--- Task data ---

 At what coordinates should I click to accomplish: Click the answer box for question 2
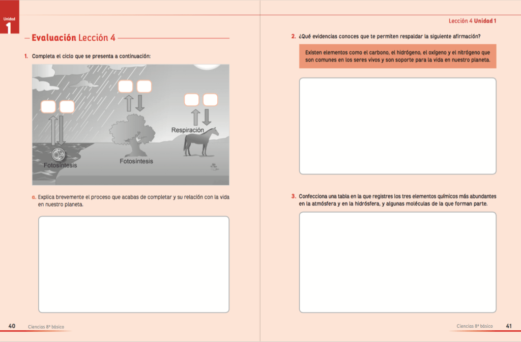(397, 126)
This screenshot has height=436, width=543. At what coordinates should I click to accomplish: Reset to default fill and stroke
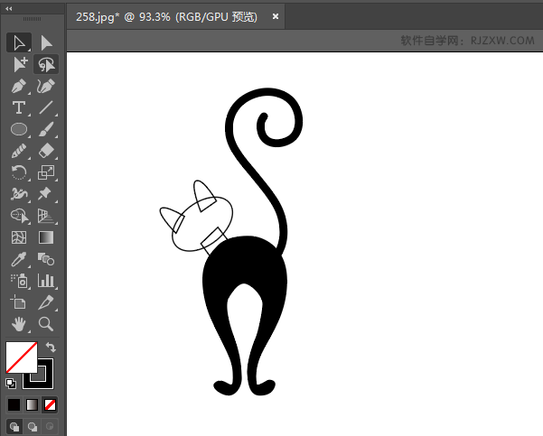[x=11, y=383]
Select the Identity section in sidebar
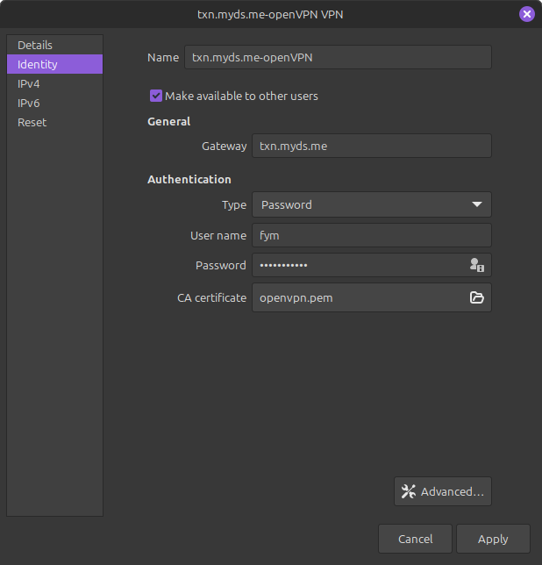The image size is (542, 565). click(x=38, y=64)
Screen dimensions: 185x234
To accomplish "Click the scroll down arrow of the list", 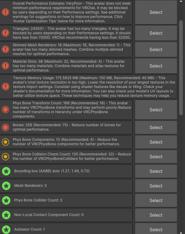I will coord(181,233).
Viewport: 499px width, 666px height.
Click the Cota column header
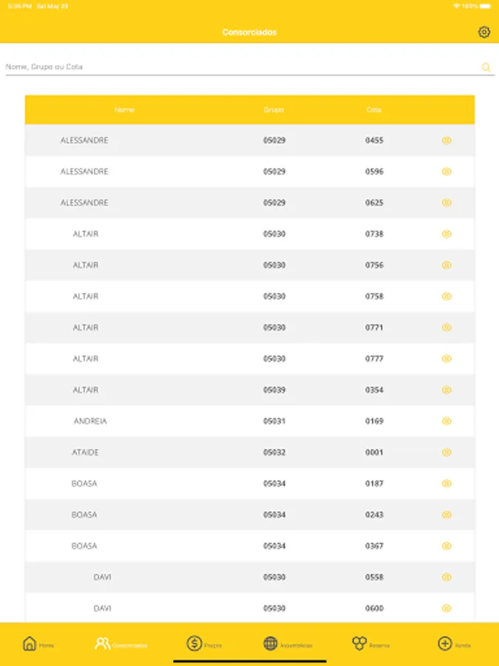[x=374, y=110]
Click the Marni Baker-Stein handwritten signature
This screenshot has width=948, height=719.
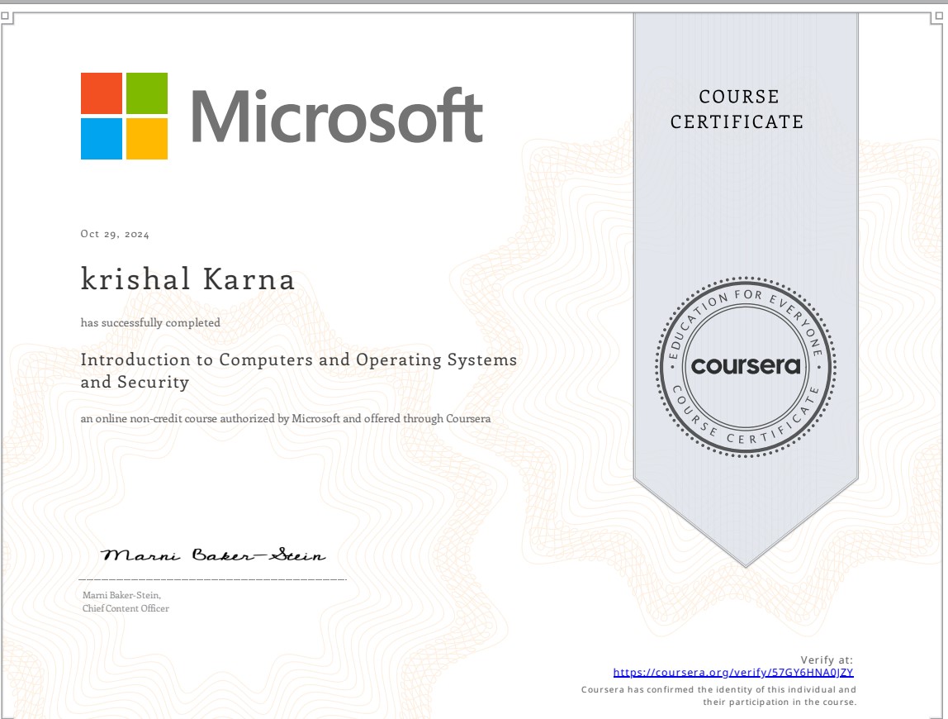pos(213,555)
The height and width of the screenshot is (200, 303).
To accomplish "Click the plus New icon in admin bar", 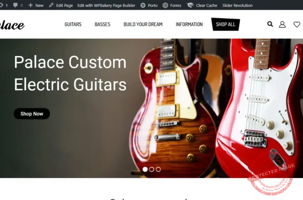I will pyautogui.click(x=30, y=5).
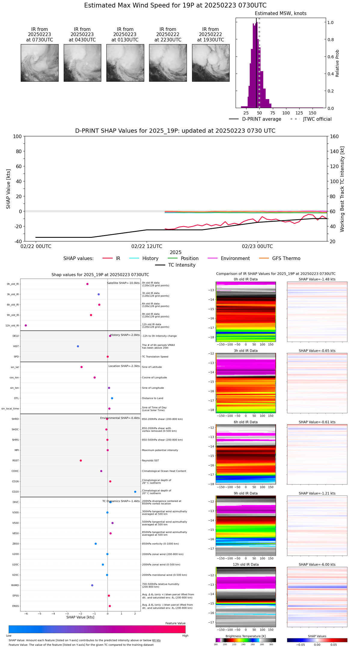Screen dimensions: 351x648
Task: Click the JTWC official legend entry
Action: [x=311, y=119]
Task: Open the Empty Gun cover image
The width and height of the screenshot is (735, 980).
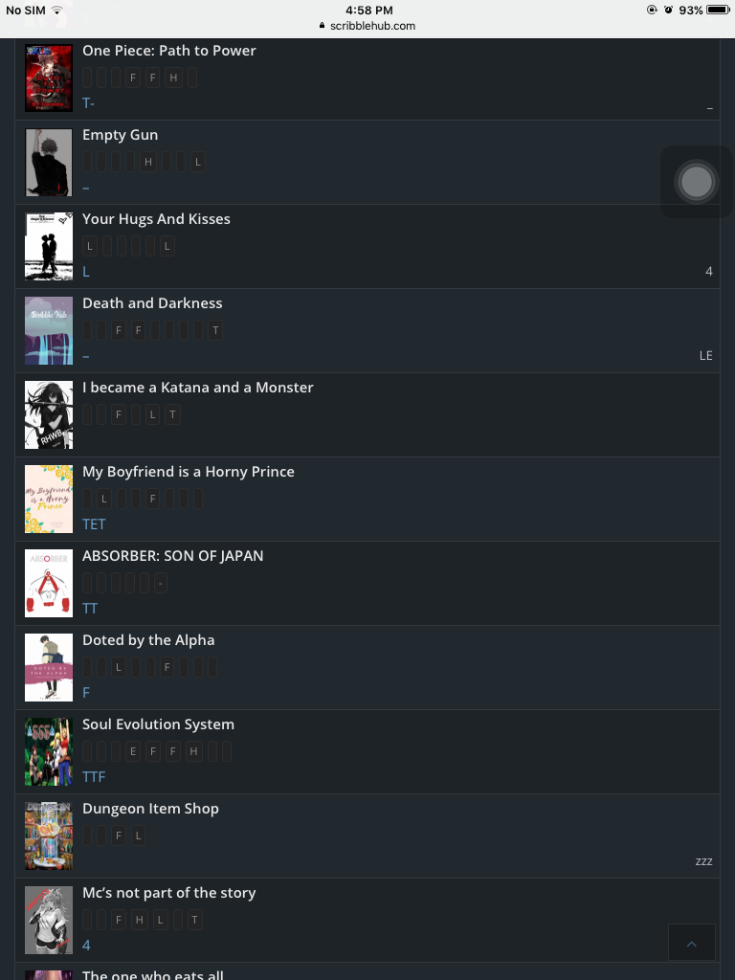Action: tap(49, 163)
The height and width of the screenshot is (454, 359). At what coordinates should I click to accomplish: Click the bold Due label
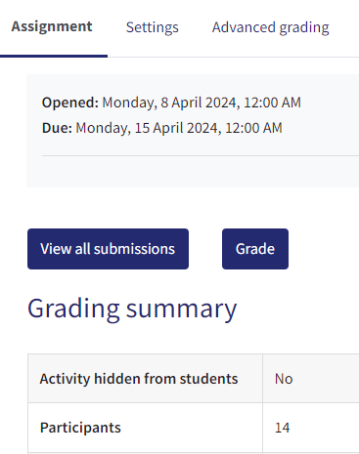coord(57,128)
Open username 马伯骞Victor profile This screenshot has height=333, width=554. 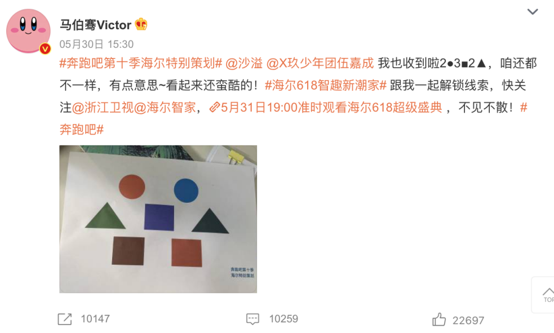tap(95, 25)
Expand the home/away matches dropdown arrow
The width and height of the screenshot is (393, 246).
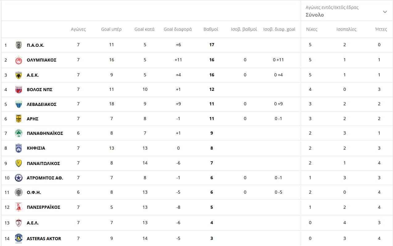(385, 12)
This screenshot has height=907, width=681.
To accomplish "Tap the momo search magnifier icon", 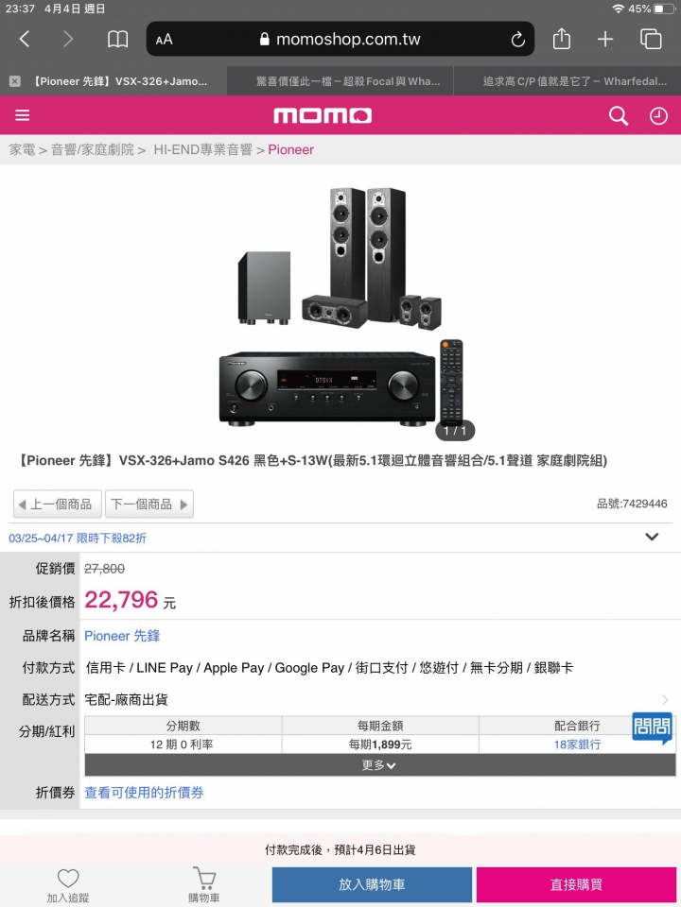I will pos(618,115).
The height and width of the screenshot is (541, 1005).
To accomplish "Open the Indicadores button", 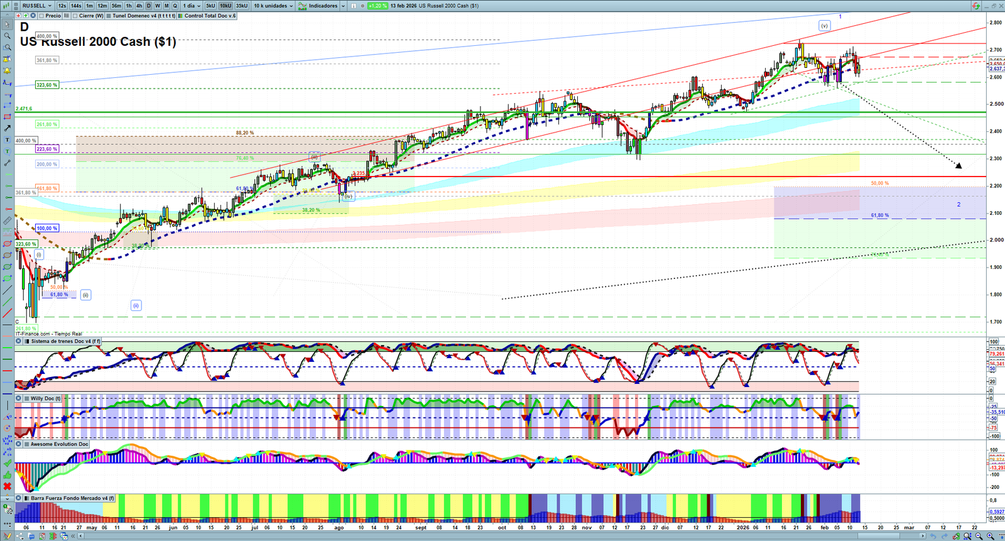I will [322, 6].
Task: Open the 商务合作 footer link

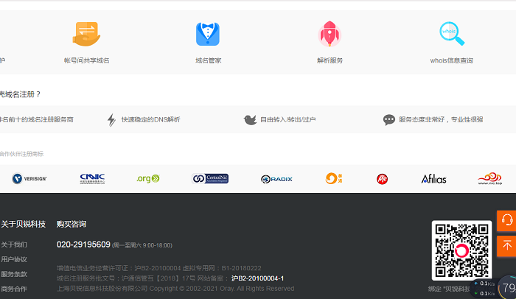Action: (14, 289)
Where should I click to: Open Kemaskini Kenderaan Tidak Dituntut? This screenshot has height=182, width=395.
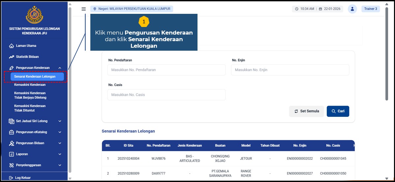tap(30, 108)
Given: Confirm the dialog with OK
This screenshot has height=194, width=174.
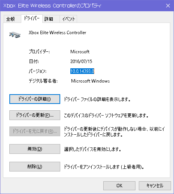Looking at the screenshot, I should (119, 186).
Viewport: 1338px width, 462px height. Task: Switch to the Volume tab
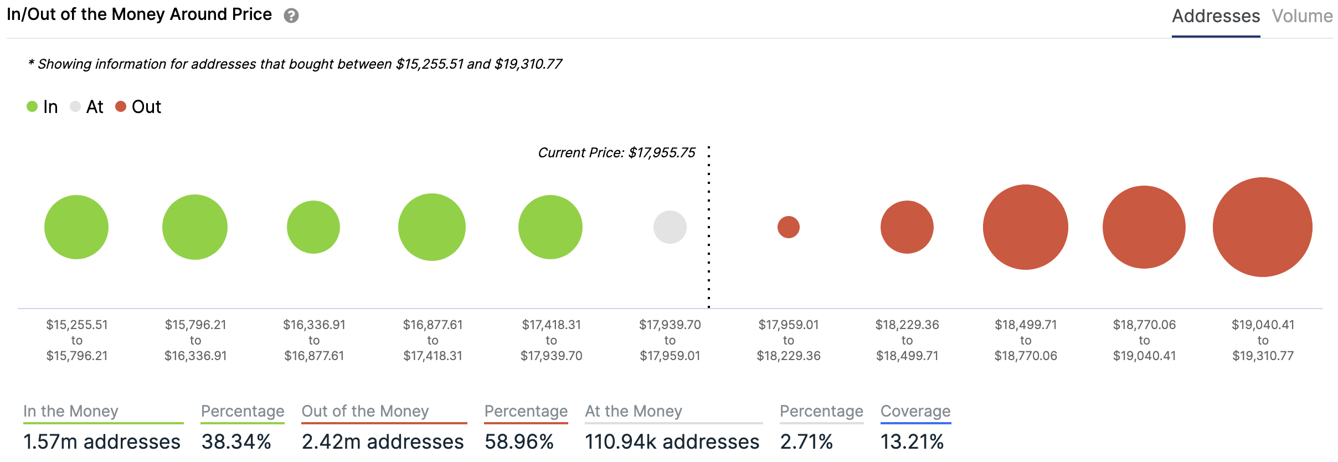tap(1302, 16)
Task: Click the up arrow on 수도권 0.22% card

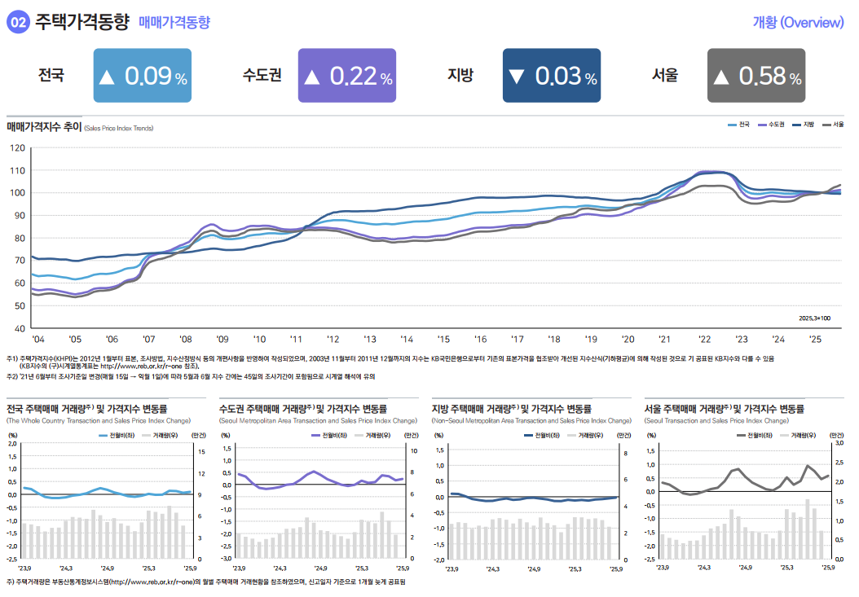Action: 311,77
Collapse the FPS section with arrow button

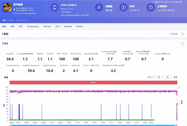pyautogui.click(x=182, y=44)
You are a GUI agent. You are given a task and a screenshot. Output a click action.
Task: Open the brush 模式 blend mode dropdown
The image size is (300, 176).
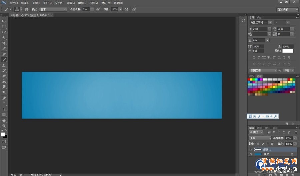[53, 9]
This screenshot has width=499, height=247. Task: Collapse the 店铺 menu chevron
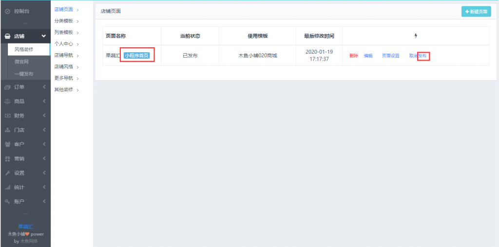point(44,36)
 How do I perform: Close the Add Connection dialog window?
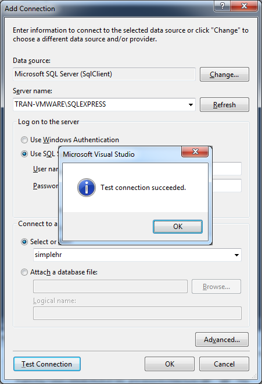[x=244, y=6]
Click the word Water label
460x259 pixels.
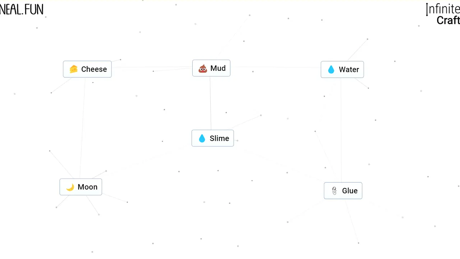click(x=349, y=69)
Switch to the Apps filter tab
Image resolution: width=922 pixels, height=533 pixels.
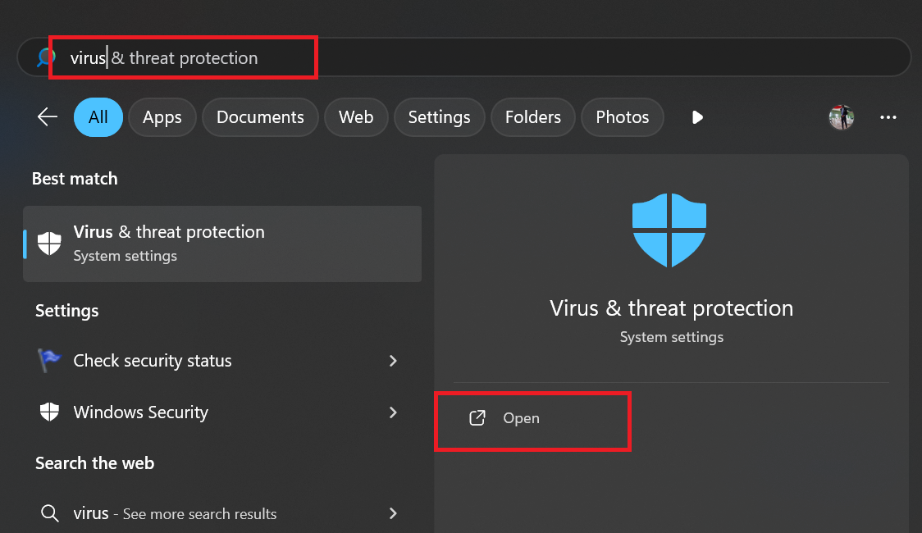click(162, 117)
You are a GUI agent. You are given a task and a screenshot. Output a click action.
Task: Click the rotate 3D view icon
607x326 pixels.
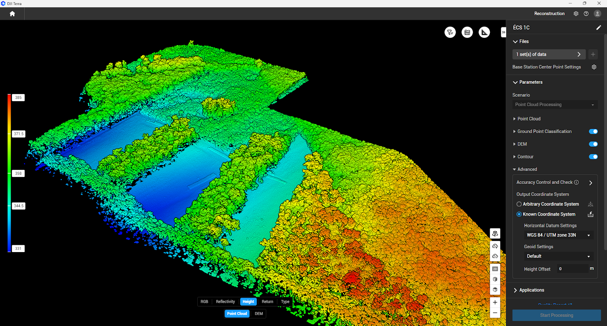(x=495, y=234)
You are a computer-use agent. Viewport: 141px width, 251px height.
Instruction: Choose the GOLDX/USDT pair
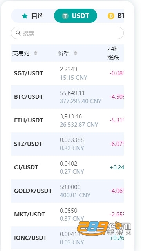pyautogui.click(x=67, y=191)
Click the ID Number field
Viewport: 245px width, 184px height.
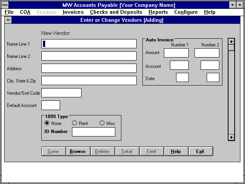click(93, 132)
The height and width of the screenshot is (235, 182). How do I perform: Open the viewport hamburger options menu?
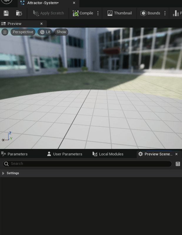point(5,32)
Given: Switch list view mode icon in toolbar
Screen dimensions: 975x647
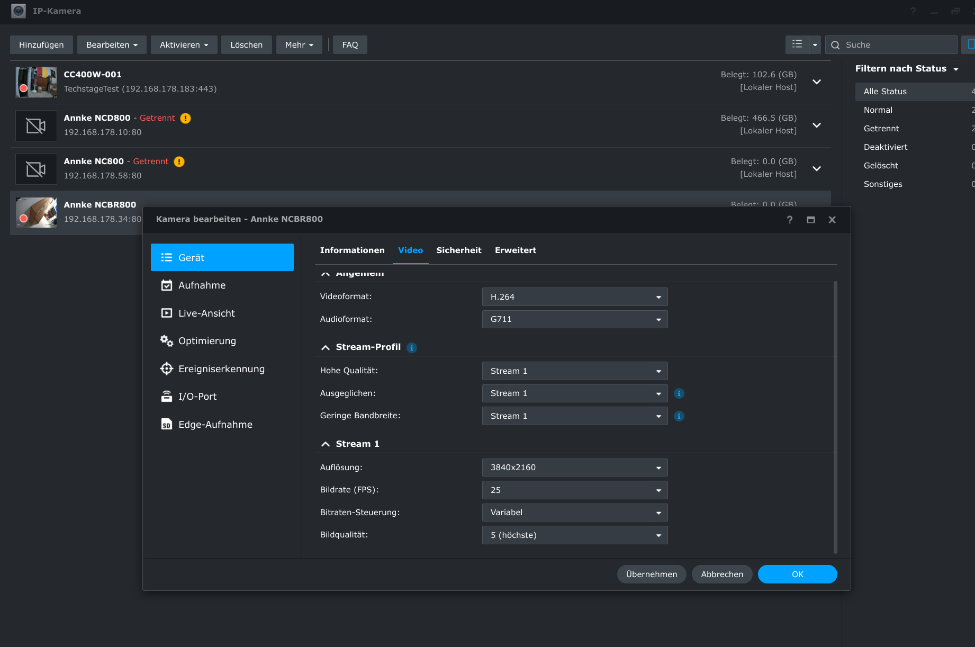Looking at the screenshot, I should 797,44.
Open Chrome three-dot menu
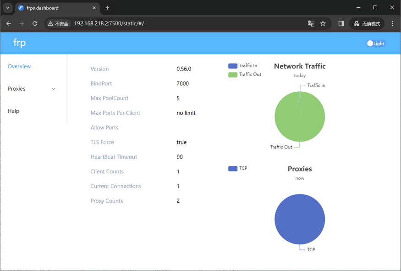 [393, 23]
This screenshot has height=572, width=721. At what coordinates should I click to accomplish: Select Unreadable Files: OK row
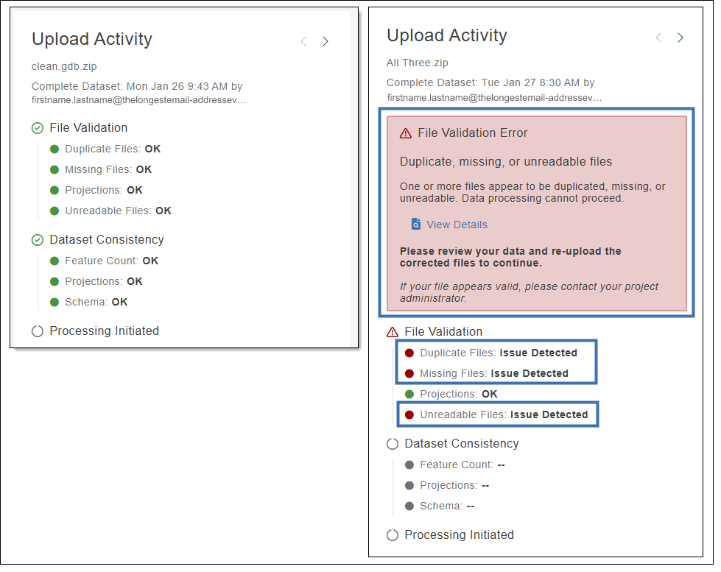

---

Work item ->
Of all the entries above, how many lines contain "dropdown"? Give the number alone.

Final answer ->
2